In the late summer of 1944, SS-Obergruppenfuhrer Wilhelm 'Willi' Bittrich found himself in the Netherlands surveying his II SS Panzer Corps, which was in a poor state having narrowly escaped the defeat in Normandy. He was completely unaware that his command lay directly in the path of a major Allied thrust: the 17 September 1944 launch of the largest airborne and glider operation in the history of warfare. Codenamed Operation Market Garden, it was intended to outflank the German West Wall and 'bounce' the Rhine at Arnhem, from where the Allies could strike into the Ruhr, Nazi Germany's industrial heartland.
Such a move could have ended the war. However, Market Garden and the battle for Arnhem were a disaster for the Allies. Put together in little over a week and lacking in flexibility, the operation became an all-or-nothing race against time.

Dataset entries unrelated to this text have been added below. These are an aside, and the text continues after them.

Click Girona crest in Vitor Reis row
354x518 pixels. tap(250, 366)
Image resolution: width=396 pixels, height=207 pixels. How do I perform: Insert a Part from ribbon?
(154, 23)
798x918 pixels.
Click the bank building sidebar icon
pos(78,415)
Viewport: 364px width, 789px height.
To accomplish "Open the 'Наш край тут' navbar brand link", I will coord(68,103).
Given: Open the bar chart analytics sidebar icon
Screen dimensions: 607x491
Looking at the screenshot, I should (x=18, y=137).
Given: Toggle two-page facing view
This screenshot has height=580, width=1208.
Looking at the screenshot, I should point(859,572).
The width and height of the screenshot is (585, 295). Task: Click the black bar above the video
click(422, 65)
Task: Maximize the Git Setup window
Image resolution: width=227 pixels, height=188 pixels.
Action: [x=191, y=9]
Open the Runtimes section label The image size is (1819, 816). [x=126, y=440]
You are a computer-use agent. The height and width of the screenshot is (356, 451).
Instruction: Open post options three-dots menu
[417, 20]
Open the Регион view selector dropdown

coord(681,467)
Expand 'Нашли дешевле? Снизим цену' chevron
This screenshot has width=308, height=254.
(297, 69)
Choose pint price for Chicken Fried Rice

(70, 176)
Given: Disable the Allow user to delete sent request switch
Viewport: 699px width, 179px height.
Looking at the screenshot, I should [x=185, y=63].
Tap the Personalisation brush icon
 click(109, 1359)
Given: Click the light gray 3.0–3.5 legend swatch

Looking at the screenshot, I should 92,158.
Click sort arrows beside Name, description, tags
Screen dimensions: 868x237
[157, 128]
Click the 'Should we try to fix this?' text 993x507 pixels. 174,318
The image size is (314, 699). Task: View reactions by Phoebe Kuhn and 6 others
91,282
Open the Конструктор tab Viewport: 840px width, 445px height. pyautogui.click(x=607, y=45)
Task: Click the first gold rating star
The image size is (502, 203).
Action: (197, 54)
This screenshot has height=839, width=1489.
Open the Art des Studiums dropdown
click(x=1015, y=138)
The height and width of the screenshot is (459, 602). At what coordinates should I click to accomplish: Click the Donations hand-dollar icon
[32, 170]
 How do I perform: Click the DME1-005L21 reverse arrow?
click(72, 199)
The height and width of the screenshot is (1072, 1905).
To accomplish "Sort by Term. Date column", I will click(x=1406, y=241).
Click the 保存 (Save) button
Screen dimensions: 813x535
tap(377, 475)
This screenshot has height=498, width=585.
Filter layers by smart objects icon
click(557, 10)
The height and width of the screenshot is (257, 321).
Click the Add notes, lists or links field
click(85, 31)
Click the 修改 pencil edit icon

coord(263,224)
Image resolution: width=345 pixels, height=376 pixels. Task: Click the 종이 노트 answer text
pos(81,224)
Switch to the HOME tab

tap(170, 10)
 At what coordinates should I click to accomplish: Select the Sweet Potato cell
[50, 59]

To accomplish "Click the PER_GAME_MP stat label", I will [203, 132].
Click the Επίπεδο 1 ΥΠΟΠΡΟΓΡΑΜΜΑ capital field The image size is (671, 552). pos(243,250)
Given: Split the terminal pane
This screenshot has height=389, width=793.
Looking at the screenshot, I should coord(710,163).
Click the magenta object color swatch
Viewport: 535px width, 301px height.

The plan to link the airborne divisions by pushing an armoured division up a sixty-five-mile corridor was optimistic at best, and the British drop zones were not only too far from Arnhem Bridge, but also directly above two recuperating SS Panzer divisions. This new book explores the operation from the perspective of the Germans as renowned historian Anthony Tucker-Jones examines how they were able to mobilise so swiftly and effectively in spite of depleted troops and limited intelligence.